- **Task brief**
For this task, every record below must be reproduced exactly.
### Records for the exercise ###
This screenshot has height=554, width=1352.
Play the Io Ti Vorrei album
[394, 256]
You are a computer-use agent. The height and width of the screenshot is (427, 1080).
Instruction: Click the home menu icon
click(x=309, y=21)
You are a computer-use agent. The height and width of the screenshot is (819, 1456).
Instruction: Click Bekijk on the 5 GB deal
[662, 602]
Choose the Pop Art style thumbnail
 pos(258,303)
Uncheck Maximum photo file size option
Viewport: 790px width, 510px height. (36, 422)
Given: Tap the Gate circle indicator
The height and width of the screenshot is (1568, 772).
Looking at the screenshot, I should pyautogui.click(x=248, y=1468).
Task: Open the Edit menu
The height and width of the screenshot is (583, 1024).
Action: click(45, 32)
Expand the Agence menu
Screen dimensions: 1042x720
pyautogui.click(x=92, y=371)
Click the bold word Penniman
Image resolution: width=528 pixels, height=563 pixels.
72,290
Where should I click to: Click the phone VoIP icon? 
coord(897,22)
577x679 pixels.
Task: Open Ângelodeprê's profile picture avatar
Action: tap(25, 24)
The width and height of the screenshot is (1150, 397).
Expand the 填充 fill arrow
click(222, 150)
###
- **Result for this exercise**
This screenshot has height=554, width=1352.
Play the Io Ti Vorrei album
[394, 256]
You are a computer-use agent. The height and width of the screenshot is (427, 1080).
Instruction: Click the home menu icon
click(x=309, y=21)
You are a computer-use agent. The height and width of the screenshot is (819, 1456).
Instruction: Click Bekijk on the 5 GB deal
[662, 602]
Choose the Pop Art style thumbnail
 pos(258,303)
Uncheck Maximum photo file size option
Viewport: 790px width, 510px height. (36, 422)
Given: Tap the Gate circle indicator
The height and width of the screenshot is (1568, 772).
Looking at the screenshot, I should pyautogui.click(x=248, y=1468).
Task: Open the Edit menu
The height and width of the screenshot is (583, 1024).
Action: click(45, 32)
Expand the Agence menu
Screen dimensions: 1042x720
pyautogui.click(x=92, y=371)
Click the bold word Penniman
Image resolution: width=528 pixels, height=563 pixels.
72,290
Where should I click to: Click the phone VoIP icon? 
coord(897,22)
577x679 pixels.
Task: Open Ângelodeprê's profile picture avatar
Action: tap(25, 24)
The width and height of the screenshot is (1150, 397).
Expand the 填充 fill arrow
click(222, 150)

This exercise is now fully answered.